En Afrique du Sud, le Congrès national africain sauve la face

Le parti au pouvoir en Afrique du Sud depuis 1994 débattait de son programme politique à Johannesburg. Deux mille délégués venus des neuf provinces du pays ont discuté des réformes à mener pour le pays et des transformations à opérer au sein du parti présidentiel.

Avec notre correspondant à Johannesburg, Romain Chanson

« Vous pensiez assister à notre autodestruction, vous avez vu notre union » : voici en substance ce qu'ont répété les militants de l'ANC aux 450 membres de la presse accrédités.
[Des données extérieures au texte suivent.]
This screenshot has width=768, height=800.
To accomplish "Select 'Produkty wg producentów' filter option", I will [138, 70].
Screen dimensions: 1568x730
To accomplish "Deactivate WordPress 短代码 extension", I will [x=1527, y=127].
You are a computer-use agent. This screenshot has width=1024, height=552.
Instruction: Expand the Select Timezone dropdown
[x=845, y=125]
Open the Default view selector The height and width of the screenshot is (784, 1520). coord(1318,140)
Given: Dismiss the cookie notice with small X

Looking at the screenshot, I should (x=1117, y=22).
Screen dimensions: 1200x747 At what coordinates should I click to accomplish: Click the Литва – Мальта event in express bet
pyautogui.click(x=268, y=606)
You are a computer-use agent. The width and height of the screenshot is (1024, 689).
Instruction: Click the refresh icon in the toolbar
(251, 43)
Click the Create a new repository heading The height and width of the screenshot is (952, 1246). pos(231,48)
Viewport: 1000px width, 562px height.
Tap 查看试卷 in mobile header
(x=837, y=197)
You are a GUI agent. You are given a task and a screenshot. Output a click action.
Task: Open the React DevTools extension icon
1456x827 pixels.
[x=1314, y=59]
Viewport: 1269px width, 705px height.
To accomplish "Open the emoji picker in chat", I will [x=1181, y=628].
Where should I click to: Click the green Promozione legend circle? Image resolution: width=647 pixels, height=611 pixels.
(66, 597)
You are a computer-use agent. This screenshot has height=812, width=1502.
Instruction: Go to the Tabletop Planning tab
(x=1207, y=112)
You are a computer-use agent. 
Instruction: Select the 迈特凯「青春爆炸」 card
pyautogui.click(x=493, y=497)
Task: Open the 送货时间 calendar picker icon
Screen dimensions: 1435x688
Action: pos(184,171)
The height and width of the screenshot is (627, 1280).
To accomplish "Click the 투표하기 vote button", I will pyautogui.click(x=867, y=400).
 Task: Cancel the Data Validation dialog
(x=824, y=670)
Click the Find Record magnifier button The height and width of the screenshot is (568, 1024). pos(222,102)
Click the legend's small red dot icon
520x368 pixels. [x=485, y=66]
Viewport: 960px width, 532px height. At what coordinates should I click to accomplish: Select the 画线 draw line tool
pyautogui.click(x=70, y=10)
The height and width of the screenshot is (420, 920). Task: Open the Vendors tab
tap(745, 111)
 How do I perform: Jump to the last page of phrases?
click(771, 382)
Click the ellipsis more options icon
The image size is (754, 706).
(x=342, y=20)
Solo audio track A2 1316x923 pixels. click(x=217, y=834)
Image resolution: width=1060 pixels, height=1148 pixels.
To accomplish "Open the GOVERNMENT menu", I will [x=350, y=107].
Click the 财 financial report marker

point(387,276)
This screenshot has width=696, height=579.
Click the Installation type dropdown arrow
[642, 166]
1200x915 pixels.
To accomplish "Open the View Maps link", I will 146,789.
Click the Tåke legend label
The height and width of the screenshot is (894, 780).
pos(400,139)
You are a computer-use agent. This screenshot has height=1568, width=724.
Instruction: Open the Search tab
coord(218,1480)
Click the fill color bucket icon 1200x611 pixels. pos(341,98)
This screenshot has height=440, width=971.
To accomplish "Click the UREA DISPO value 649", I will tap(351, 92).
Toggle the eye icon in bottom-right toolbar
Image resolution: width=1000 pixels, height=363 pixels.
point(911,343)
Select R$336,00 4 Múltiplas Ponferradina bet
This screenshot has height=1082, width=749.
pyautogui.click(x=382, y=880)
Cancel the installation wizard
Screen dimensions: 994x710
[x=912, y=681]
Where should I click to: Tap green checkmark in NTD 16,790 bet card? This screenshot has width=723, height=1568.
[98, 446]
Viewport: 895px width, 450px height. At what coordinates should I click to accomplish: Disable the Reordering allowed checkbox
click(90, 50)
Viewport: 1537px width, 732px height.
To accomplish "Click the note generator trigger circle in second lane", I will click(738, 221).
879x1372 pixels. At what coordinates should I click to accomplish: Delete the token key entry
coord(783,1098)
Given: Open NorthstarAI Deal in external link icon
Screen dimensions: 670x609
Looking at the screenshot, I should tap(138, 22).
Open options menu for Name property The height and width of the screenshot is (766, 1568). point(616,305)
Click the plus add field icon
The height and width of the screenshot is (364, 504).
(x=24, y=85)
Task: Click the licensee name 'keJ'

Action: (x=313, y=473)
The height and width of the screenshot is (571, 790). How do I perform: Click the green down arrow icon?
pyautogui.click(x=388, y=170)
Le parti historique est plus faible que jamais, miné par les factions rivales, les affaires de corruption et la perte massive d'électeurs. Très contesté dans certaines provinces, le chef de l’État Cyril Ramaphosa n'a pourtant pas subi durant ces trois jours de conférence l'opposition que les observateurs anticipaient. L'intéressé s'en est d'ailleurs félicité. « La conférence a envoyé un message clair à nos membres, à nos soutiens et aux gens de ce pays : malgré nos difficultés, malgré nos lacunes, l'ANC est toujours vivant », a-t-il déclaré.

Les jeunes du parti sont moins enthousiastes que le président. Tlangi Mogale reconnaît la bonne tenue de la conférence, mais elle redoute l'inaction des cadres de l'ANC. « Ces dix dernières années n'ont pas permis de mettre en œuvre toutes les mesures que l'on voulait. On apprécie nos leaders, mais on a l'impression qu'ils ne font pas assez d'efforts pour faire appliquer les mesures que l'on adopte », explique-t-elle.

Pour que ces recommandations se concrétisent, elles devront être votées lors de la conférence élective de décembre. C'est à ce moment-là que le parti devrait entrer en ébullition. Le président Ramaphosa y jouera son fauteuil de président.